Neuromuscular function related to CAI is of great concern; unfortunately, most reported neuromuscular deficits are related to peroneal activation in response to experimentally induced inversion perturbation.12,13,27–30 In these studies,12,13,27 researchers typically have measured muscle activity after a perturbation via an “unanticipated” trap door. Perturbation studies are an important piece of the CAI literature, but analyzing muscle activation during more functional tasks, such as walking, would be beneficial. Dynamic stabilization of the ankle is attributed to preparatory and responsive muscle activity of the extrinsic foot muscles.31 Santello31 reviewed the role of preparatory muscle activation (open loop) as a means of increasing muscle stiffness to control rapid joint rotations that occur after ground contact. Preparatory muscle activity is a protective mechanism that occurs in a predictable pattern during learned tasks and scales proportionally with the expected stimulus on ground contact.31 Consequently, postcontact muscle activity and dynamic joint stability likely are extensions of preparatory muscle activity combined with reflexive responses.31 Indirect measures of muscle activation can be determined noninvasively with surface electromyography (sEMG) amplitudes that are used to approximate electrical muscle activity.32
The decreased ability to use afferent input, deficits in reflexive responses, and reduced efferent motor control may result in alterations in the normal preparatory and responsive muscle activity before and after ground contact, even in repetitive tasks such as walking.
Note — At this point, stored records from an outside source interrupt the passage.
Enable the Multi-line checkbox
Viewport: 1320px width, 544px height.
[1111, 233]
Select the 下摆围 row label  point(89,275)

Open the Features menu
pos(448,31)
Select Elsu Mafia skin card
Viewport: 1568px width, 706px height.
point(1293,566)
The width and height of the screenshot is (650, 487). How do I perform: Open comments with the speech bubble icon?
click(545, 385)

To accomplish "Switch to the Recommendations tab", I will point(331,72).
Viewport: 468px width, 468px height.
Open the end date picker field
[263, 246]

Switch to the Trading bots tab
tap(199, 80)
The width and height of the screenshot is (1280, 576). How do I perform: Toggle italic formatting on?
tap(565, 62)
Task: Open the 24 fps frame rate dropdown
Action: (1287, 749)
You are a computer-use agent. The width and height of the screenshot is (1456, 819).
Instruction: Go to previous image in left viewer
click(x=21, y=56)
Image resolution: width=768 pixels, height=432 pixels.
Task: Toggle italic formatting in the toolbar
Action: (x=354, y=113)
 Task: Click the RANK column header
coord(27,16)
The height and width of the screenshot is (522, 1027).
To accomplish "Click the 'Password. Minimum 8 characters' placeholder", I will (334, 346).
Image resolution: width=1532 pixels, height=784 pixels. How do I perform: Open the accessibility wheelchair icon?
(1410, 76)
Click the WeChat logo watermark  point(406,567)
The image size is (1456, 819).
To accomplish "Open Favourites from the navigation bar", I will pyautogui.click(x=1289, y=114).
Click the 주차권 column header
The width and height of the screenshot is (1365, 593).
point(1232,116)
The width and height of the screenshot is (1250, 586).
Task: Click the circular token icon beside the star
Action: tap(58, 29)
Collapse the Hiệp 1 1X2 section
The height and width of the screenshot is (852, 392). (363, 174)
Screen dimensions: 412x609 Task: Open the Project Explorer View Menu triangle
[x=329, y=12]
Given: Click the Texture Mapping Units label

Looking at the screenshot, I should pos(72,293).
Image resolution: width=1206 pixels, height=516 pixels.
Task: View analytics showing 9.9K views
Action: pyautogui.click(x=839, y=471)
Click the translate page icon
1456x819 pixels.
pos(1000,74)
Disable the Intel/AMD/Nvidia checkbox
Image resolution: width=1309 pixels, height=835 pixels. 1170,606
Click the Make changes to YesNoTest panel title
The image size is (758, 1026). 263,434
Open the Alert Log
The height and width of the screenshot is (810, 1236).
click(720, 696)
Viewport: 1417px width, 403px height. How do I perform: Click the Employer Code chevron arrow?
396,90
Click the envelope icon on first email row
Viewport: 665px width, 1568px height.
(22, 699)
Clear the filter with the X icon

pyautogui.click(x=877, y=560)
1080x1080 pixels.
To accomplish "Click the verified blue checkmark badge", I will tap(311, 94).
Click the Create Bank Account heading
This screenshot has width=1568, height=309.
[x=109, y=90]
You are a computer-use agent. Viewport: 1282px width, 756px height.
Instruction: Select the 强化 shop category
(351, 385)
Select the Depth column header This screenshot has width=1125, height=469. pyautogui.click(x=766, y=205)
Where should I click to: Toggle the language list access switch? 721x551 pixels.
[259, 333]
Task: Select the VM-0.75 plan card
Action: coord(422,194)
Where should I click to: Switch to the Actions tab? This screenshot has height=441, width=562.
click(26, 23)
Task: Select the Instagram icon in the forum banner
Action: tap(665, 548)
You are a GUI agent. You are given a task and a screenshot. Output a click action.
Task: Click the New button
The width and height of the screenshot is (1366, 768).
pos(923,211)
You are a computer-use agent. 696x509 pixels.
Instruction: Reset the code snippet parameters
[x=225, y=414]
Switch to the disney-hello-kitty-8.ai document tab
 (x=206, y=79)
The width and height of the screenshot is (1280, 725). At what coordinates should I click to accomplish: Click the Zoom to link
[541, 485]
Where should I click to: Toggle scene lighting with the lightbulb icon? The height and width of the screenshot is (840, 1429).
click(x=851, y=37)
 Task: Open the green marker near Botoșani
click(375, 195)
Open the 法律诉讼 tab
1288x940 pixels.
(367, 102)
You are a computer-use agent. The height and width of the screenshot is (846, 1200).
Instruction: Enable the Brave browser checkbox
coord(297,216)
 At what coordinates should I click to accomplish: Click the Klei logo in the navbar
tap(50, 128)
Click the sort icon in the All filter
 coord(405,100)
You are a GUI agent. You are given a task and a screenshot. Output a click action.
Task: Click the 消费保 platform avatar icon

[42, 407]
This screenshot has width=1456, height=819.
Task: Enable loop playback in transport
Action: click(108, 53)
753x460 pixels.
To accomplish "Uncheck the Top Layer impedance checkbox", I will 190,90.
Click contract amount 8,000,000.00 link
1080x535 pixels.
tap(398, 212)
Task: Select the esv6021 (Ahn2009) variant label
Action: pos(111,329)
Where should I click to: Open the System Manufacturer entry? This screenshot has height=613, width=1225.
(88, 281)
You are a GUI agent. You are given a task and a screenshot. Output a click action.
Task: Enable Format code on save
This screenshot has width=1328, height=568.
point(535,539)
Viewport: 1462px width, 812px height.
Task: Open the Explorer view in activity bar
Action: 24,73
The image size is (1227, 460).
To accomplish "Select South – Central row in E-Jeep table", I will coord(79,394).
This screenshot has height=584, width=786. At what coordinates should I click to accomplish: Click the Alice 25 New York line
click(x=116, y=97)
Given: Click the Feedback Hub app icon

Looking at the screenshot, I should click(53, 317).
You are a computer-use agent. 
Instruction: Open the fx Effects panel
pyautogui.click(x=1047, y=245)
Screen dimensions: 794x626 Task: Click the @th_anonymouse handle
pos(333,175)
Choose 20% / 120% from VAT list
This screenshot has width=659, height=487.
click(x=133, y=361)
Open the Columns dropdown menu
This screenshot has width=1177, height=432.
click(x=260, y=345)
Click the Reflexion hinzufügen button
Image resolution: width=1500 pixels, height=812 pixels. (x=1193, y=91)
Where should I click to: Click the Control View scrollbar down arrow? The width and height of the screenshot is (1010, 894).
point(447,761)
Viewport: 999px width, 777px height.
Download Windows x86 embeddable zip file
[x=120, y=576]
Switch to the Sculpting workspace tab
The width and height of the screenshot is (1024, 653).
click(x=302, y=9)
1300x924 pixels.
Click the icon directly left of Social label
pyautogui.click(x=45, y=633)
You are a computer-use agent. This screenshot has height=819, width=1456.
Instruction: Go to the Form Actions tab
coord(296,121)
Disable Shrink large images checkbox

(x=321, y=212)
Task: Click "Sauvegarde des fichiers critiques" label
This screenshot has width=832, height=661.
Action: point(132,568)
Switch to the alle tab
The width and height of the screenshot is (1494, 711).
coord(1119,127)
To this point, individuals with CAI have demonstrated a more inverted foot position before and after heel strike,17,19 as well as an increased rate of change in inversion during the same point in the gait cycle.17 Therefore, a concentric evertor moment may be present in individuals with CAI, whereas an eccentric invertor moment is present in their healthy counterparts.17 This has been supported by increased neuromuscular activity of the peroneus longus in individuals with CAI during the first 80 milliseconds after heel strike.19 However, Santilli et al33 identified a decrease in peroneal muscle activation in the injured limb compared with the uninjured limb. We believe that examining the neuromuscular control of the entire gait cycle and the activity of muscles acting on the ankle, knee, and hip may be beneficial. A more comprehensive view of preparatory and responsive muscle activity during gait may provide insight into compensatory motor-control patterns in relation to the aforementioned deficits. Therefore, the purpose of our study was to compare the sEMG activity of the anterior tibialis, peroneus longus, lateral gastrocnemius, rectus femoris, biceps femoris, and gluteus medius during shod treadmill walking to determine if individuals with CAI exhibited altered neuromuscular-firing patterns in time of onset and motor-recruitment patterns compared with healthy control individuals. We hypothesized that individuals with CAI would have delayed muscle activation relative to initial contact, decreased sEMG amplitude at preinitial and postinitial contact, and decreased percentage of activation time when compared with healthy control individuals.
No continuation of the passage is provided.